The input Block Start

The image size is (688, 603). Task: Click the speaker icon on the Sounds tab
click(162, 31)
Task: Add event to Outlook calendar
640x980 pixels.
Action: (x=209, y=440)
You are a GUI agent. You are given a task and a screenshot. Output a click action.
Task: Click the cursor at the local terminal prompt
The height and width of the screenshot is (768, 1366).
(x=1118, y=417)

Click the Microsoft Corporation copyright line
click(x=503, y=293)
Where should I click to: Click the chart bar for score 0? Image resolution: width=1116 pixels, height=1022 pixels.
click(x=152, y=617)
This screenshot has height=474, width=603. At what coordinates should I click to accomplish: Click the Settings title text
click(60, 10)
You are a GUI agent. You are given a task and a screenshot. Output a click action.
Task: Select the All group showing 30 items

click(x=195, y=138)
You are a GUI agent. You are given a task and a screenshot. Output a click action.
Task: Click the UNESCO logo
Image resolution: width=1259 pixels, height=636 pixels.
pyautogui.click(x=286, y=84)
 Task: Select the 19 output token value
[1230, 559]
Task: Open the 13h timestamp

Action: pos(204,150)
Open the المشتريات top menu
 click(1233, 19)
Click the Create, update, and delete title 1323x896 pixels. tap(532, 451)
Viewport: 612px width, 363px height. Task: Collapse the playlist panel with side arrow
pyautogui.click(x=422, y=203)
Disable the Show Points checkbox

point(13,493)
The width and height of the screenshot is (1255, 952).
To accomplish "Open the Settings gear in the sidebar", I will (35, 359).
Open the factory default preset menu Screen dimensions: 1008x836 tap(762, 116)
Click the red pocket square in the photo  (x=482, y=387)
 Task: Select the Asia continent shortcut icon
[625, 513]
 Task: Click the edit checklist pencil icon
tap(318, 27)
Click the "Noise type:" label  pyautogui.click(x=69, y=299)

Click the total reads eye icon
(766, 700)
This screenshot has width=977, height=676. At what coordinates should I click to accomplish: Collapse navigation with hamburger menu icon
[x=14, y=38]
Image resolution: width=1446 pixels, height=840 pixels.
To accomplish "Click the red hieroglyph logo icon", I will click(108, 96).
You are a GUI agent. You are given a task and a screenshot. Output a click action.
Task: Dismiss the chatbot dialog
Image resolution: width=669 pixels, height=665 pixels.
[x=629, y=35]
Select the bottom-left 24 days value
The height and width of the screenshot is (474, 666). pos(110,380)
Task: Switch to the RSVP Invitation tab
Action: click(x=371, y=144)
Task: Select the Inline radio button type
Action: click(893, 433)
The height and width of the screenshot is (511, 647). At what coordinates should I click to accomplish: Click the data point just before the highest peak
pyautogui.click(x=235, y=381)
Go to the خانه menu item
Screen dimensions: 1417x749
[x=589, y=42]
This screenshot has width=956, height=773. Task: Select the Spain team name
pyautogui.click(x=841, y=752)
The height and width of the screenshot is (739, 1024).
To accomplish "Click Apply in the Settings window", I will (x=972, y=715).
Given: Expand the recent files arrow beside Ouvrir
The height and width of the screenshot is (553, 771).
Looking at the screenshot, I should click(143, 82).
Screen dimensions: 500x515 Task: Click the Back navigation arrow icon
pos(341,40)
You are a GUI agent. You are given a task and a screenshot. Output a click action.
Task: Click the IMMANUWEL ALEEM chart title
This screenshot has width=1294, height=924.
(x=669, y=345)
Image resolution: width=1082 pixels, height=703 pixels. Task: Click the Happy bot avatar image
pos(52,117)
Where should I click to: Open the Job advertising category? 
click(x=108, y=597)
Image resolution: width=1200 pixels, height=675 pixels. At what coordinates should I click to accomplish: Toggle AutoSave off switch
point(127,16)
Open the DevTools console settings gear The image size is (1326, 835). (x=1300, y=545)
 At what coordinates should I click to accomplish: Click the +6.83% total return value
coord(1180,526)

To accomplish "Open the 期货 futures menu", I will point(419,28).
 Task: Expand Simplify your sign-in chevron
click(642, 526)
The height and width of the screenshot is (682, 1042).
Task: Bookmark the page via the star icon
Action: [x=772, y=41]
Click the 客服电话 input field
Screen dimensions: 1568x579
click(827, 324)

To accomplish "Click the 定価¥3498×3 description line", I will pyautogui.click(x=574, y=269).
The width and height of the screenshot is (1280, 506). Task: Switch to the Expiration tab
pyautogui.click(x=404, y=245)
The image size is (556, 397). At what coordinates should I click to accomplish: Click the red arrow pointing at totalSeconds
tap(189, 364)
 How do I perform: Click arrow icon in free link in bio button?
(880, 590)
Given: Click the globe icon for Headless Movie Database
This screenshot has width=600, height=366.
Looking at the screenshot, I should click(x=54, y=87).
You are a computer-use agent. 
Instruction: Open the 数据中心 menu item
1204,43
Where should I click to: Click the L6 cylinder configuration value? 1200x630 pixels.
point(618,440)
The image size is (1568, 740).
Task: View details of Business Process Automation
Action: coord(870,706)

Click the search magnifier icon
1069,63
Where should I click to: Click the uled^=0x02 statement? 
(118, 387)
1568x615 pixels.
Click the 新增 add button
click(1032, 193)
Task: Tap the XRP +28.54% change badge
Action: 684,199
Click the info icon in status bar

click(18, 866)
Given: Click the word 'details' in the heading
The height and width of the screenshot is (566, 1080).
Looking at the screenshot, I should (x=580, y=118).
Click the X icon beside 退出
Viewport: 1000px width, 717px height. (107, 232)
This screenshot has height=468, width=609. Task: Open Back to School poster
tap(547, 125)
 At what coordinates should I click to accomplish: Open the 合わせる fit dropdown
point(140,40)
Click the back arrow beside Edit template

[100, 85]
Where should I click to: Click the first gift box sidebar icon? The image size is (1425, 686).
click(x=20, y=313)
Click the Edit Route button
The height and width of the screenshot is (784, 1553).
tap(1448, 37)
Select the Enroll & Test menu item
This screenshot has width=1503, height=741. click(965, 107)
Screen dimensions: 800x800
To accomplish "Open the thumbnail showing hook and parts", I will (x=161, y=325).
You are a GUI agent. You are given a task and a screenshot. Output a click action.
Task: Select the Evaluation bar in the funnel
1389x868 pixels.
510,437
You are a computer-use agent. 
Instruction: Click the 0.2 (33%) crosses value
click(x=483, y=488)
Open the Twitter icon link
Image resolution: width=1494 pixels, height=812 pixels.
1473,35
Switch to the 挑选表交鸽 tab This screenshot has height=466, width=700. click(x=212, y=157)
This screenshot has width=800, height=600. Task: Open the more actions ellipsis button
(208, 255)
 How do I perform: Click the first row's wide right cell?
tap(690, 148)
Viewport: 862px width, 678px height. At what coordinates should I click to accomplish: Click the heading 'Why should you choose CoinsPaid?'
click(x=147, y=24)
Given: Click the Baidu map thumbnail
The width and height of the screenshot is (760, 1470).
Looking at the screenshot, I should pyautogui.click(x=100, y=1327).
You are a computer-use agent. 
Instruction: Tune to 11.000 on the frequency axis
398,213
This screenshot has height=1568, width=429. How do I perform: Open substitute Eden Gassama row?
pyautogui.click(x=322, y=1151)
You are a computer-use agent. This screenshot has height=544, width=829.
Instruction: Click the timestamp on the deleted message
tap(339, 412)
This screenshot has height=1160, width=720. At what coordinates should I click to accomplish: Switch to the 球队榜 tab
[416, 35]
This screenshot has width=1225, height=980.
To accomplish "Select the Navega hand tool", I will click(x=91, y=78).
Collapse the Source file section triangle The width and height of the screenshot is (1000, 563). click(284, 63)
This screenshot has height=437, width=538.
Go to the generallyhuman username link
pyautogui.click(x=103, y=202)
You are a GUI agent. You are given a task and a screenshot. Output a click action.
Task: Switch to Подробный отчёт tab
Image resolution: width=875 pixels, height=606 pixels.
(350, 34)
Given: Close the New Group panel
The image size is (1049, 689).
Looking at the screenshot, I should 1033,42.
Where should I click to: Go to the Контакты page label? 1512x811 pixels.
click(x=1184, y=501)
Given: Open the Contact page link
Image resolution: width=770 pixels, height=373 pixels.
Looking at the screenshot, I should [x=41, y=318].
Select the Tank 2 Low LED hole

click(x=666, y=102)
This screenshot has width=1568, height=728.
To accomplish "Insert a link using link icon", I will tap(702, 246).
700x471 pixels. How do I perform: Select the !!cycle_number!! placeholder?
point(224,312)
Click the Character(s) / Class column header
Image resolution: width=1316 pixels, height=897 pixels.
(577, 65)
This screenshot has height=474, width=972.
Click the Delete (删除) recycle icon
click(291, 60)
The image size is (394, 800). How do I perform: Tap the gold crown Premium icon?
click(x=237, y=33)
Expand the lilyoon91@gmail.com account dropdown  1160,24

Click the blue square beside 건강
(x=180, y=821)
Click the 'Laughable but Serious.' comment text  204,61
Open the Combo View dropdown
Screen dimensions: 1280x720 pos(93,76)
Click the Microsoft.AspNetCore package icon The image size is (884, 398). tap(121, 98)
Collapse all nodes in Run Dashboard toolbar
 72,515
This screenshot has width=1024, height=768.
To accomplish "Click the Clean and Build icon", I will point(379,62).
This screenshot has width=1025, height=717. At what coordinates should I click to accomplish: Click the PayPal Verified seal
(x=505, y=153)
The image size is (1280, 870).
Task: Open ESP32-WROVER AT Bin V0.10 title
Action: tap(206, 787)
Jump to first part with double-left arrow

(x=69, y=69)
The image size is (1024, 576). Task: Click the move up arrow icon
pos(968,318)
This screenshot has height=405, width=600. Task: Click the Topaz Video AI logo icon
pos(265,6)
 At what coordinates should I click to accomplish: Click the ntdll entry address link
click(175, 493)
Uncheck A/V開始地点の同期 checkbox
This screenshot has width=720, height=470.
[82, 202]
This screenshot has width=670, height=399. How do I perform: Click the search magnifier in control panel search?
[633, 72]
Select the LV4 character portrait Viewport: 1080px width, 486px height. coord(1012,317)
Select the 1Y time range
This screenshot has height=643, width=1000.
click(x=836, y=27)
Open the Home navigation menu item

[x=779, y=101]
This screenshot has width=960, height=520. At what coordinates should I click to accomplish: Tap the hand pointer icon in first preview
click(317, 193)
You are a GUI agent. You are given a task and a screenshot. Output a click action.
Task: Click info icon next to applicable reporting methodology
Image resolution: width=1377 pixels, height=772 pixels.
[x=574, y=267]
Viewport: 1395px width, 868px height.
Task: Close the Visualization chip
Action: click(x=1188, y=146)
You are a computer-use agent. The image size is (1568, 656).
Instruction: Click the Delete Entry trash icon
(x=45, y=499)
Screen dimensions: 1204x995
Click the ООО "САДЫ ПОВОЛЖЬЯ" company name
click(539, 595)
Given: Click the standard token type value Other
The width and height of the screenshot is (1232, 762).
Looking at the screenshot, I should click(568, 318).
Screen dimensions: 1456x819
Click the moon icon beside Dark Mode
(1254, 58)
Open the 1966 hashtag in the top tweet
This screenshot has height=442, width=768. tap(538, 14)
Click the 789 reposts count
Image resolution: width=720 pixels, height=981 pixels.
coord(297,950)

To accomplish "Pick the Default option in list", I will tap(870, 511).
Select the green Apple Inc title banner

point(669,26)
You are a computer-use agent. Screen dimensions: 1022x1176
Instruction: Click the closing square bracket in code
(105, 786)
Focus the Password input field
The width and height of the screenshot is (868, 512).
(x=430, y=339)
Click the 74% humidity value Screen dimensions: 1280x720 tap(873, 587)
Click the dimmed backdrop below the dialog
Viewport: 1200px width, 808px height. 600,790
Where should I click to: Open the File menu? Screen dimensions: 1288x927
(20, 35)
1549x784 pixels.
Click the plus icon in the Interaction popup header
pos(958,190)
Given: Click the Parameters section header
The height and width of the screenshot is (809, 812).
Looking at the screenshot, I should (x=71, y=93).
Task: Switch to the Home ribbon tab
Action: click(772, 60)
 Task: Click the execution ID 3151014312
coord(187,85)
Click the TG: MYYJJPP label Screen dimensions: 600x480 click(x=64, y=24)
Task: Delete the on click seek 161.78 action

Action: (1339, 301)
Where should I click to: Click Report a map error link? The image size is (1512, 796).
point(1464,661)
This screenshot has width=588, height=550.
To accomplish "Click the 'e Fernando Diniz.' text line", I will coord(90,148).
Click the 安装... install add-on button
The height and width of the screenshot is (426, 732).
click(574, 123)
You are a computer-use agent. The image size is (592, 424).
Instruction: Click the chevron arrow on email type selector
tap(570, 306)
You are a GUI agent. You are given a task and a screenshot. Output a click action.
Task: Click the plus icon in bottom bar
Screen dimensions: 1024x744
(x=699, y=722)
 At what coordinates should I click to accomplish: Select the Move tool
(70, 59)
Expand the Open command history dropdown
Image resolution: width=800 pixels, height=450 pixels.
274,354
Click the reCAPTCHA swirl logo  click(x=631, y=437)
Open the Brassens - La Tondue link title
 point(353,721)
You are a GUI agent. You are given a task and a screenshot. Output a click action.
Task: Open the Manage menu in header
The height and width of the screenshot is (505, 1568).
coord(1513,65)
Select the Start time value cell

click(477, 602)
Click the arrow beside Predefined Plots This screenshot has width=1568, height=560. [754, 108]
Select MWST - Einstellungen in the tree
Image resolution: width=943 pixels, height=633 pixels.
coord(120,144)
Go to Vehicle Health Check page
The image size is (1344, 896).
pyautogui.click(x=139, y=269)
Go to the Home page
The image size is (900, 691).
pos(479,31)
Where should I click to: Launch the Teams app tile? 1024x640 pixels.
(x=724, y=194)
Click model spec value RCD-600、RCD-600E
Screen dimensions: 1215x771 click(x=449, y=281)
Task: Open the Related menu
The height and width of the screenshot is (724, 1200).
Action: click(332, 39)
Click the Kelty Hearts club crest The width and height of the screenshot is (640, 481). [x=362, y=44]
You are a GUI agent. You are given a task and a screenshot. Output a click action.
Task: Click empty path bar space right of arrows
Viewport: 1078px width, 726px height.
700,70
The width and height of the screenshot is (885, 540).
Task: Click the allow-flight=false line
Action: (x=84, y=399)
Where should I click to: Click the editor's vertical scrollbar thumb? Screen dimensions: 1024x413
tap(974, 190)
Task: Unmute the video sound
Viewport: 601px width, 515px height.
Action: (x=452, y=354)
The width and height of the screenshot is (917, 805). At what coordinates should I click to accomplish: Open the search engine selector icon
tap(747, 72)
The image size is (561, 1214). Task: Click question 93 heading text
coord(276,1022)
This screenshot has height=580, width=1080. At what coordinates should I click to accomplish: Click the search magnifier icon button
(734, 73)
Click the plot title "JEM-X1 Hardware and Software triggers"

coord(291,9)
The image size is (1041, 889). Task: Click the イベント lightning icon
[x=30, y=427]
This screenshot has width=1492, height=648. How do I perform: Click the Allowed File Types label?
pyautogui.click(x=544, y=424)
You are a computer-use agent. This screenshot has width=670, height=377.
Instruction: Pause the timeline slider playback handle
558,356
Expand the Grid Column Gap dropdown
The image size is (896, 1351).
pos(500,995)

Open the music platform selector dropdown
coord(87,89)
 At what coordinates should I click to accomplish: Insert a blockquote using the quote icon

The input Block End

(Description of the task):
Could you quote, exactly as they appear, the line containing "Open the music platform selector dropdown" and every line after it to the end of the records above?

(Solution to this problem):
Open the music platform selector dropdown
coord(87,89)
 At what coordinates should I click to accomplish: Insert a blockquote using the quote icon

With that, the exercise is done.